As more distributed renewable generation is incorporated into the grid, well regulated conventional generation will be displaced by stochastic energy sources that can have adverse effects on the power system if not managed properly. It is well known that high penetrations of PV may have negative local impacts, including voltage rise, reverse power flow, power fluctuations, power factor changes, and unintentional islanding. In addition, there have been concerns that sufficiently high penetrations of PV may have negative wide-area impacts. Recent studies that consider the impact of PV on low frequency inter-area modes have reported that greater PV penetration may “detrimentally affect the inter-area mode” through reduction in damping or introduce the potential for new oscillatory modes. Anticipating the high penetration of PV distributed energy resources (DER) has thus led to significant changes in utility interconnection requirements that include voltage and frequency regulation requirements and voltage and frequency ride through requirements. These new requirements will help to avoid the aforementioned problems, but unfortunately they may decrease the efficacy of anti-islanding schemes. In particular, the IEEE 1547 standard requires that distributed generators detect an island and cease to energize within 2 seconds for all cases, regardless of the number or type of distributed generation or the loading conditions. Compliance is established through application of the IEEE 1547.1 anti-islanding test.
Furthermore, the anticipated high penetration of distributed photovoltaic (PV) energy sources is expected to lead to significant changes in utility interconnection requirements for PV systems. These changes will include provisions for voltage and frequency regulation capability, as well as better voltage and frequency ride through requirements. For DER to provide grid support, it must participate in frequency and voltage regulation. Frequency and voltage ride through allows inverters to remain connected to ensure robust recovery in the event of voltage and frequency disturbance. Implementing these advanced capabilities is essential to mitigating the negative impacts of high penetration PV, but their integration into a typical distribution system presents significant technical challenges, one of which is the increased risk of unintentional islanding.
Historically, subharmonic power line carrier signals have been injected into the distribution feeder by installing a signal generator and an injection transformer that acted essentially as a large nonlinear load. Consider the generic distribution feeder 20 depicted in FIG. 1. Feeder 20 generally includes feeder series impedances 22, load blocks 24, 26, 28, 30, 32, 34, and distributed generators 36, 38, which are in this case, photovoltaic (PV) systems. Voltage source Utility V at the left, along with its source impedance Source Z, represent the grid from the standpoint of feeder 20.

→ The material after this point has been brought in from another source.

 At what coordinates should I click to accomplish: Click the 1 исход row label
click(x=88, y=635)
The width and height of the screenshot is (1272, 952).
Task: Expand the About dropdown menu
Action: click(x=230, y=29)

Feeder 20 is fully connected to the grid when feeder breaker 40, recloser 42, and sectionalizer 44 are all closed. When the grid connection of feeder 20, or some portion of it, is lost, feeder 20 becomes an island, as may happen for example if feeder breaker 40 opens. In this conventional system, a power line carrier (PLC) signal generator SG is paired with two PLC signal receivers SR, one at each PV plant 36, 38. Typically, the subharmonic PLC signal is generated by shorting the SG transformer secondary to ground periodically, usually very close to the zero crossing of the voltage waveform in order to minimize currents in the harmonic components. The subharmonic signal is limited to be an integral subharmonic of the line frequency. This technique has been used for quite some time, but it requires a signal generator that can tolerate high currents, and an injection transformer 46 that carefully balances current limiting requirements with access impedance needs. Thus, the costs of this type of implementation are often sufficiently high that they serve as a barrier to the use of this technique for preventing islanding in DERs. In addition, the relatively large physical footprint of the SG and transformer 46 often cause difficulties in siting the SG in a utility substation.
A need remains, therefore, for systems and methods that enable reliable detection of island formation, in the presence of any combination of DERs, and with DERs incorporating grid support functions.